It often happens that if something is shown to be of benefit, others jump on the band wagon to claim those benefits by association. Remember all the fuss over red wine’s health benefits? Resveratrol, the substance from grape seeds was studied. Pretty soon everyone started believing red wine was a health food. (It can be in moderation). This is the point that is often missed in many cases involving food and nutritional supplements.
In the case of energy drinks, the beverage industry is looking for anything that offers a ray of hope to stave off increased regulation. Consumers require some perspective when the conversation turns to regulation.
Nine out of ten poisoning deaths in the U.S. related to prescription drugs. In 2006, 275 adverse supplement reactions were reported. Of those 275 dietary supplements calls, 41% involved symptomatic exposures; and two-thirds were rated as probably or possibly related to supplement use. Eight adverse events required hospital admission. Sympathomimetic toxicity was most common, with caffeine products accounting for 47%.
So it’s not surprising that a small study showing that coffee may help perk up your blood vessels gets taken out of context and gets applied to an entire beverage category. After all, it’s caffeine and caffeine is good. Must be true that more caffeine is better.

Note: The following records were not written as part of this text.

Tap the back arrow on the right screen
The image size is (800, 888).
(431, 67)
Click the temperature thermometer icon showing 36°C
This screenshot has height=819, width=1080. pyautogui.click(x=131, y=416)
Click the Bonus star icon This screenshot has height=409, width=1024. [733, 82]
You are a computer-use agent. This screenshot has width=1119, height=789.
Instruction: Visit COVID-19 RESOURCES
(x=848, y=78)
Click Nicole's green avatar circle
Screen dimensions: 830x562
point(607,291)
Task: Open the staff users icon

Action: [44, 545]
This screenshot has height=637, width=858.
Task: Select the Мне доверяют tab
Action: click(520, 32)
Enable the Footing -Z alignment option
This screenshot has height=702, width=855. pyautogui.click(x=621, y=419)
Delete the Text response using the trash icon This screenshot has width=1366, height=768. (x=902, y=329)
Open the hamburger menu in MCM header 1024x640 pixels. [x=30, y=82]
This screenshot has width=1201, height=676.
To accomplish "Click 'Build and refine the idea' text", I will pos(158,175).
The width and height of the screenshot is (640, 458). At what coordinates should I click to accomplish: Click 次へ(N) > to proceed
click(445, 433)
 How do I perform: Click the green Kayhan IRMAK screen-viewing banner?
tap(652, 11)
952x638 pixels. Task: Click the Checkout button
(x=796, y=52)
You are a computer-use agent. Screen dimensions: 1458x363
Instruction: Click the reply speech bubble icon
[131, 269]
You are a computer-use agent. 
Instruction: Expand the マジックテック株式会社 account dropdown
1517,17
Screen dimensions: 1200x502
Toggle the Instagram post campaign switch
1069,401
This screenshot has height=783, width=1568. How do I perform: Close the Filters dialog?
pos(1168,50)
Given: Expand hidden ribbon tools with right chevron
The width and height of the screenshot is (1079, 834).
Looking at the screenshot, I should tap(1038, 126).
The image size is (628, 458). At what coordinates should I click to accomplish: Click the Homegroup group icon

It follows that products with caffeine or caffeine related substances would jump on the band wagon to tout the health benefits even if none exist. Coffee is a natural substance with complex phytonutrients. Those substances work synergistically in our bodies to deliver the benefits to human health. Just because a product formulation includes healthy individual ingredients, it doesn’t necessarily follow that the consumer is getting the same health benefits those substances were proven to have.